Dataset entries
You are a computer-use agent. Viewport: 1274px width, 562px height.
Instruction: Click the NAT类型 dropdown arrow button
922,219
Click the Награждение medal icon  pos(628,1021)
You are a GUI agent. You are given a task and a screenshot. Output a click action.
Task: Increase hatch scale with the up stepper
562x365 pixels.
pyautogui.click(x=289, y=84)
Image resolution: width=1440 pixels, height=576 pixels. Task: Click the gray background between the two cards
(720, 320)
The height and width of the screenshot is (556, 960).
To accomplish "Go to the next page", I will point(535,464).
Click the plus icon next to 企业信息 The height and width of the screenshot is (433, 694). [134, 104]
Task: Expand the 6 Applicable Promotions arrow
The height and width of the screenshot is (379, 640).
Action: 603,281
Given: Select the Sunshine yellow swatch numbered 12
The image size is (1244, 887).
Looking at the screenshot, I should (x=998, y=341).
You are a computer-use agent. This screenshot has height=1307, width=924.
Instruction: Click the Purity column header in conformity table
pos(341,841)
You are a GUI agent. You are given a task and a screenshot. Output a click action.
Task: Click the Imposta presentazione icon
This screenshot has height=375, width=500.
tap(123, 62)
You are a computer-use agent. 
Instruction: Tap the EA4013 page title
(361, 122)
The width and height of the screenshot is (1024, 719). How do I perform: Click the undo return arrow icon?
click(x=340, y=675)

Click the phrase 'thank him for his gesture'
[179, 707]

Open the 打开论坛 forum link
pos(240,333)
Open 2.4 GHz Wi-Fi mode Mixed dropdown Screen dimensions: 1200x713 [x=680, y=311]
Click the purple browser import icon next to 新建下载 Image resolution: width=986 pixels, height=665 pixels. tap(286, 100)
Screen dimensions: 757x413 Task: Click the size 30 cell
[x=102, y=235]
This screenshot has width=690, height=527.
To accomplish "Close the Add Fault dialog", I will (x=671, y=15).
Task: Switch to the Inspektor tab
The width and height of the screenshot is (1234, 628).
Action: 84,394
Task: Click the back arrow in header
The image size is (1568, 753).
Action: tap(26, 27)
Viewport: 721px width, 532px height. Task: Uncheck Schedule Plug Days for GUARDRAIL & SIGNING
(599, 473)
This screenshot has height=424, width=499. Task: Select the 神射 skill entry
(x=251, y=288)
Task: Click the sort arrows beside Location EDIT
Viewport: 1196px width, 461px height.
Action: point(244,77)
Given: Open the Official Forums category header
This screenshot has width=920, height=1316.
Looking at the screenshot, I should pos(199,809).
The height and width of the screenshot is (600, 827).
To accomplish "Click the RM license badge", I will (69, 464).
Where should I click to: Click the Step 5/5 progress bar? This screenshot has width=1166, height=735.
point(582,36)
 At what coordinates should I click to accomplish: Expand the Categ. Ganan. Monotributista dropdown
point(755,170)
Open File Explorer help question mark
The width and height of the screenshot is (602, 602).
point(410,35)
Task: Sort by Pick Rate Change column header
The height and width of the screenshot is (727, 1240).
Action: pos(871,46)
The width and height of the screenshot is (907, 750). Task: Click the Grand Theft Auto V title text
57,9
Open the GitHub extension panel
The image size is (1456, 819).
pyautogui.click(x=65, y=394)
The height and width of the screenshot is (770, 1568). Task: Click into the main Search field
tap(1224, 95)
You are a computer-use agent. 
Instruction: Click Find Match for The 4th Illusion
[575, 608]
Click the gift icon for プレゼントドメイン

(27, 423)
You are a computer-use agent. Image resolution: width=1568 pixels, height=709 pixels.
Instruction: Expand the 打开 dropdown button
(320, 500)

- PROBLEM DESCRIPTION
Where does the word "agent" occur in the records? Return every line that holds it.

- REPLY
You are a computer-use agent. Viewport: 1274px width, 562px height.
You are a GUI agent. You are given a task and a screenshot. Output a click action.
You are a computer-use agent. This screenshot has height=1307, width=924.
You are a GUI agent. You are given a task and a screenshot. Output a click action.
You are a computer-use agent. 
You are a computer-use agent. 
You are a computer-use agent. Image resolution: width=1568 pixels, height=709 pixels.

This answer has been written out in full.